═══ Data ═══

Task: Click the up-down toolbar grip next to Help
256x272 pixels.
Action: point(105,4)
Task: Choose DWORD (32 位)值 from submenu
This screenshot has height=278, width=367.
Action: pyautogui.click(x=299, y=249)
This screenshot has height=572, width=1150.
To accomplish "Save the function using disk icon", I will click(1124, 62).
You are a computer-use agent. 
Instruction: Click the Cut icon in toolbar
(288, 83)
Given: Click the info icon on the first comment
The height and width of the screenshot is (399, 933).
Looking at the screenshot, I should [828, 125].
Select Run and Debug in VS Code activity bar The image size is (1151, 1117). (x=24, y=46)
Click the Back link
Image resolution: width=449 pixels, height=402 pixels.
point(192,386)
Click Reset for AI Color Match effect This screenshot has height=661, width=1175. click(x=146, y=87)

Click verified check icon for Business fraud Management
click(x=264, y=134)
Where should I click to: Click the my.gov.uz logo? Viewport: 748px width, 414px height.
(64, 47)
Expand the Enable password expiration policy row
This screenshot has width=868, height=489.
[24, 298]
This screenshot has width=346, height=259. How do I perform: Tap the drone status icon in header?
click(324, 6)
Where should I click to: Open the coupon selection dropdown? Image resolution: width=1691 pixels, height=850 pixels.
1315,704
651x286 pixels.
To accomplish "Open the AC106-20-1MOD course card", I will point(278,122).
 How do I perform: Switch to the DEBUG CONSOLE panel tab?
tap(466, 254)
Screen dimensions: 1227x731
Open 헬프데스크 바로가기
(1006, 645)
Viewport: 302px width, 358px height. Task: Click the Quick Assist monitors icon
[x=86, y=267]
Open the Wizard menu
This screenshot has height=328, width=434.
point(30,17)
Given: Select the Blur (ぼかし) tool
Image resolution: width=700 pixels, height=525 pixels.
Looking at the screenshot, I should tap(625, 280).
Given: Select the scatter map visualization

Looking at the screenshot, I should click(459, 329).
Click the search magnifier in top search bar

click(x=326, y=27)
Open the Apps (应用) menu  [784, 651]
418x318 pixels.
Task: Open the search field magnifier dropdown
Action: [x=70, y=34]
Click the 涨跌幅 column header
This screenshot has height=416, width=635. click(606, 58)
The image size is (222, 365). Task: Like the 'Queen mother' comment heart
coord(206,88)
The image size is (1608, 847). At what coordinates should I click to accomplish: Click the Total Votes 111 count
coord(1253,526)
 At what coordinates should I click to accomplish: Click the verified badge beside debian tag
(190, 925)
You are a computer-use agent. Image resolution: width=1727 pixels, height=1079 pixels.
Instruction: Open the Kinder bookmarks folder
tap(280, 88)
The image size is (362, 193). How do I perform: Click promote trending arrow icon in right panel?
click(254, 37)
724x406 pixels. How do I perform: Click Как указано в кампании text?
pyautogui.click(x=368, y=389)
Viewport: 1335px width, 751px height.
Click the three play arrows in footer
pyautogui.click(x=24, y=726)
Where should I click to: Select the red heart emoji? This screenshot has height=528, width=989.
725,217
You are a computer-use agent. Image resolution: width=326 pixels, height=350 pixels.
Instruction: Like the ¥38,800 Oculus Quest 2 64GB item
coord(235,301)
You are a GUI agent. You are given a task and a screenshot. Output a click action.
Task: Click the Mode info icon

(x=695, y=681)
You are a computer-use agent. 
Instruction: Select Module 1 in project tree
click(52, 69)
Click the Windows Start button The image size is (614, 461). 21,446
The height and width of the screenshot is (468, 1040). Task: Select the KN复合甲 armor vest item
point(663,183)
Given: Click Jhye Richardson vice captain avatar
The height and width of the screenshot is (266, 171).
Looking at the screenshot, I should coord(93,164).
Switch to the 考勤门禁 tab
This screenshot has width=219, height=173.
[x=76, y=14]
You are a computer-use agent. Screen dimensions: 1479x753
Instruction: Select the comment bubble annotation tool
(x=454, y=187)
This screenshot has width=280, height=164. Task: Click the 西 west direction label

═══

◆ **Goal**
Swap "Instruction" for "Goal" everywhere it appears in the records above, and give all the records again with nothing else changed.

◆ **Response**
Task: Click the up-down toolbar grip next to Help
256x272 pixels.
Action: point(105,4)
Task: Choose DWORD (32 位)值 from submenu
This screenshot has height=278, width=367.
Action: pyautogui.click(x=299, y=249)
This screenshot has height=572, width=1150.
To accomplish "Save the function using disk icon", I will click(1124, 62).
You are a computer-use agent. 
Goal: Click the Cut icon in toolbar
(288, 83)
Given: Click the info icon on the first comment
The height and width of the screenshot is (399, 933).
Looking at the screenshot, I should [828, 125].
Select Run and Debug in VS Code activity bar The image size is (1151, 1117). (x=24, y=46)
Click the Back link
Image resolution: width=449 pixels, height=402 pixels.
point(192,386)
Click Reset for AI Color Match effect This screenshot has height=661, width=1175. click(x=146, y=87)

Click verified check icon for Business fraud Management
click(x=264, y=134)
Where should I click to: Click the my.gov.uz logo? Viewport: 748px width, 414px height.
(64, 47)
Expand the Enable password expiration policy row
This screenshot has width=868, height=489.
[24, 298]
This screenshot has width=346, height=259. How do I perform: Tap the drone status icon in header?
click(324, 6)
Where should I click to: Open the coupon selection dropdown? Image resolution: width=1691 pixels, height=850 pixels.
1315,704
651x286 pixels.
To accomplish "Open the AC106-20-1MOD course card", I will point(278,122).
 How do I perform: Switch to the DEBUG CONSOLE panel tab?
tap(466, 254)
Screen dimensions: 1227x731
Open 헬프데스크 바로가기
(1006, 645)
Viewport: 302px width, 358px height. Task: Click the Quick Assist monitors icon
[x=86, y=267]
Open the Wizard menu
This screenshot has height=328, width=434.
point(30,17)
Given: Select the Blur (ぼかし) tool
Image resolution: width=700 pixels, height=525 pixels.
Looking at the screenshot, I should tap(625, 280).
Given: Select the scatter map visualization

Looking at the screenshot, I should click(459, 329).
Click the search magnifier in top search bar

click(x=326, y=27)
Open the Apps (应用) menu  [784, 651]
418x318 pixels.
Task: Open the search field magnifier dropdown
Action: [x=70, y=34]
Click the 涨跌幅 column header
This screenshot has height=416, width=635. click(606, 58)
The image size is (222, 365). Task: Like the 'Queen mother' comment heart
coord(206,88)
The image size is (1608, 847). At what coordinates should I click to accomplish: Click the Total Votes 111 count
coord(1253,526)
 At what coordinates should I click to accomplish: Click the verified badge beside debian tag
(190, 925)
You are a computer-use agent. Image resolution: width=1727 pixels, height=1079 pixels.
Goal: Open the Kinder bookmarks folder
tap(280, 88)
The image size is (362, 193). How do I perform: Click promote trending arrow icon in right panel?
click(254, 37)
724x406 pixels. How do I perform: Click Как указано в кампании text?
pyautogui.click(x=368, y=389)
Viewport: 1335px width, 751px height.
Click the three play arrows in footer
pyautogui.click(x=24, y=726)
Where should I click to: Select the red heart emoji? This screenshot has height=528, width=989.
725,217
You are a computer-use agent. Image resolution: width=326 pixels, height=350 pixels.
Goal: Like the ¥38,800 Oculus Quest 2 64GB item
coord(235,301)
You are a GUI agent. You are given a task and a screenshot. Output a click action.
Task: Click the Mode info icon

(x=695, y=681)
You are a computer-use agent. 
Goal: Select Module 1 in project tree
click(52, 69)
Click the Windows Start button The image size is (614, 461). 21,446
The height and width of the screenshot is (468, 1040). Task: Select the KN复合甲 armor vest item
point(663,183)
Given: Click Jhye Richardson vice captain avatar
The height and width of the screenshot is (266, 171).
Looking at the screenshot, I should coord(93,164).
Switch to the 考勤门禁 tab
This screenshot has width=219, height=173.
[x=76, y=14]
You are a computer-use agent. Screen dimensions: 1479x753
Goal: Select the comment bubble annotation tool
(x=454, y=187)
This screenshot has width=280, height=164. Task: Click the 西 west direction label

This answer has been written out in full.